(Dataset entries)
┌──

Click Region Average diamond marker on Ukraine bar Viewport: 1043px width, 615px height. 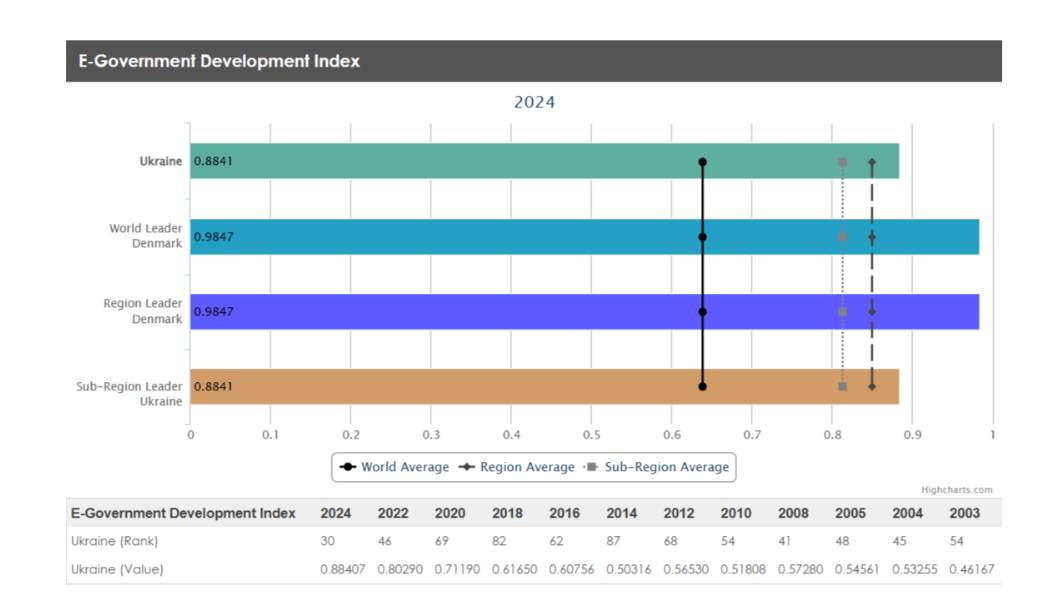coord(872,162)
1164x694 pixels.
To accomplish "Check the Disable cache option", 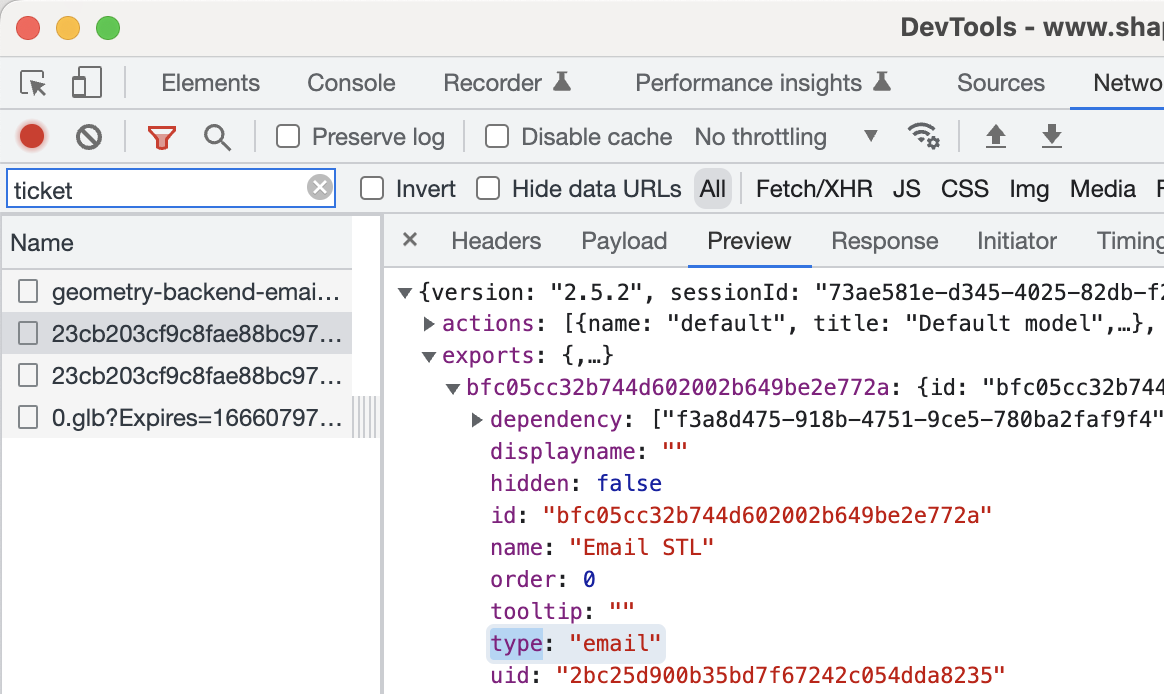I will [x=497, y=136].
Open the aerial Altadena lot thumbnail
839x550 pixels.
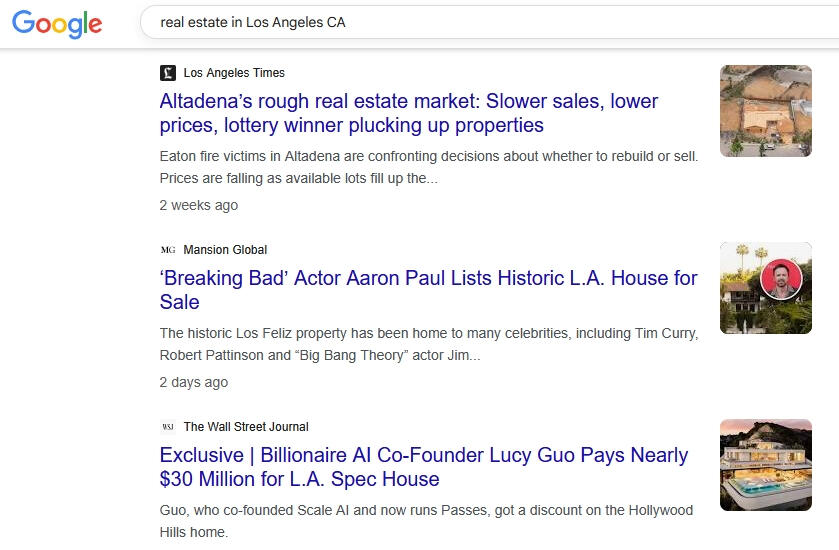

└──
┌──

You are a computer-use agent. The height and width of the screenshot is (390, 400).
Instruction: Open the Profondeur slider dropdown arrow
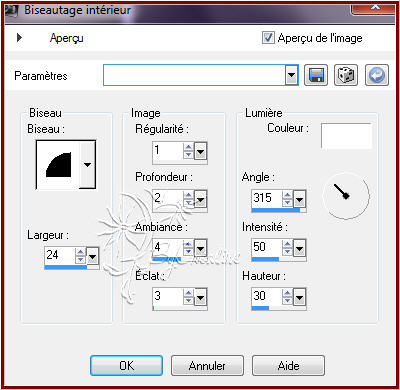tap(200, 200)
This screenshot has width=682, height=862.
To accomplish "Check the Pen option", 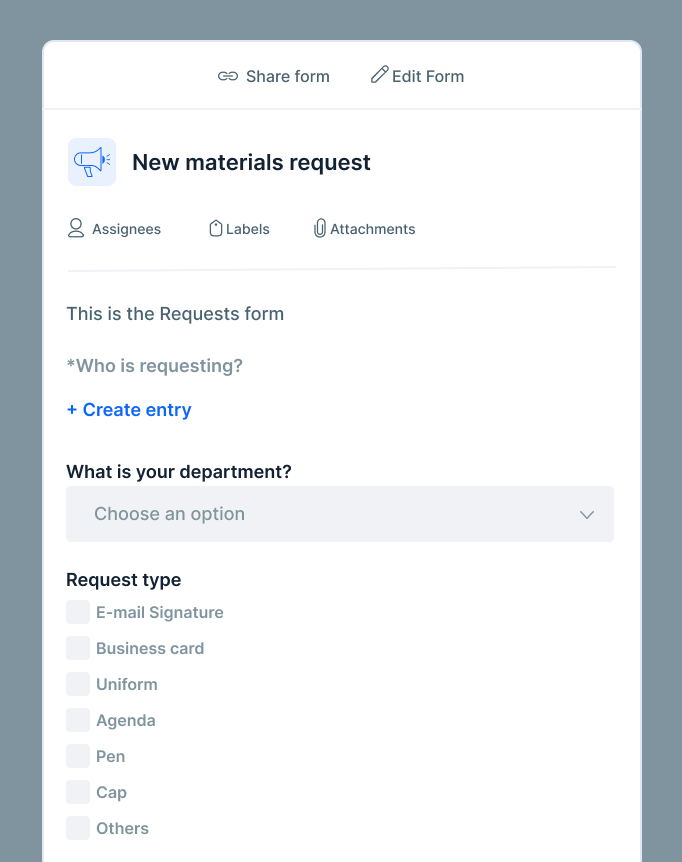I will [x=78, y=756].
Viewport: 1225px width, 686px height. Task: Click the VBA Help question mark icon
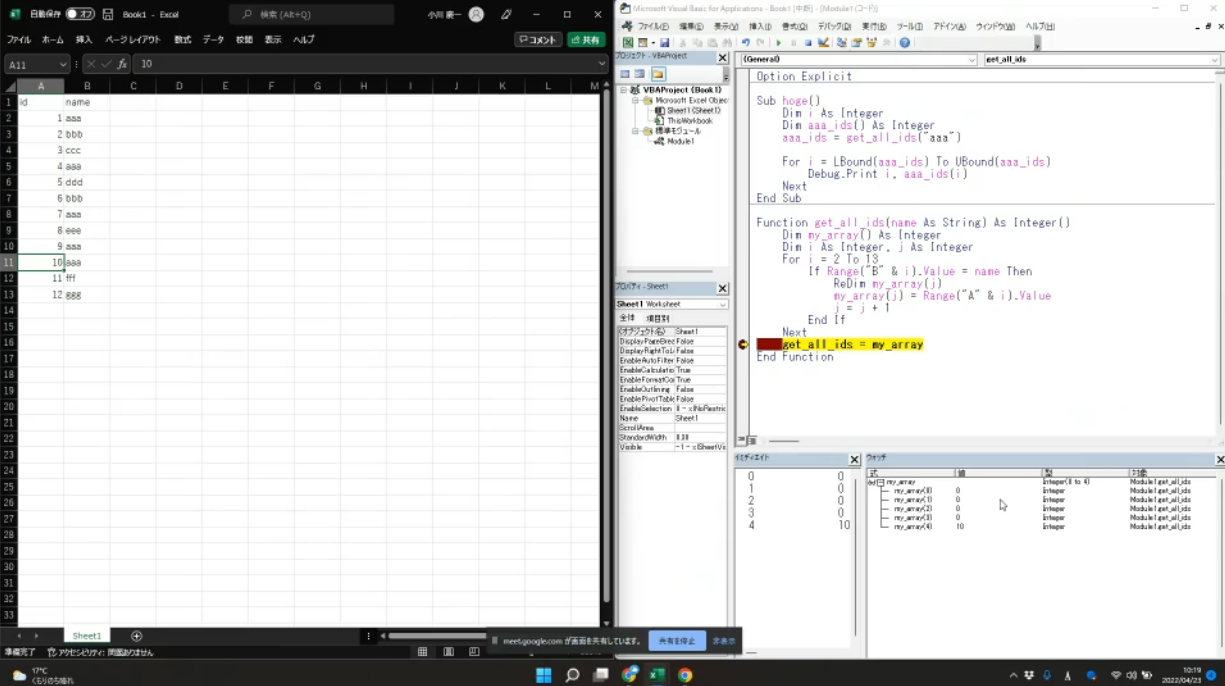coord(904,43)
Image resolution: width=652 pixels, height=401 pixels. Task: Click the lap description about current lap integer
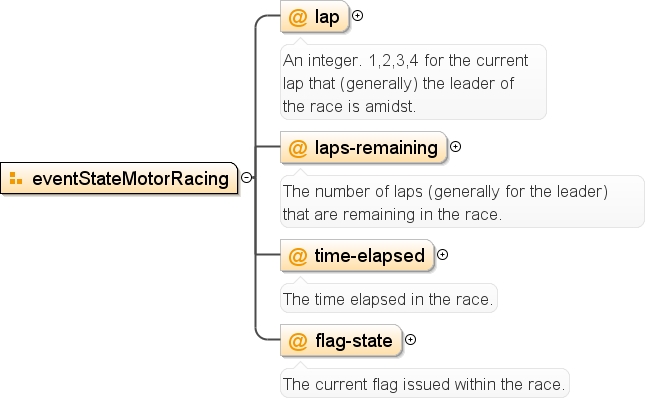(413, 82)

└──

▶ _What to produce_
Go through the data above and copy each line in which "screenshot" appears.

▶ _Written solution_
You are a computer-use agent. The height and width of the screenshot is (390, 400).
This screenshot has width=682, height=862.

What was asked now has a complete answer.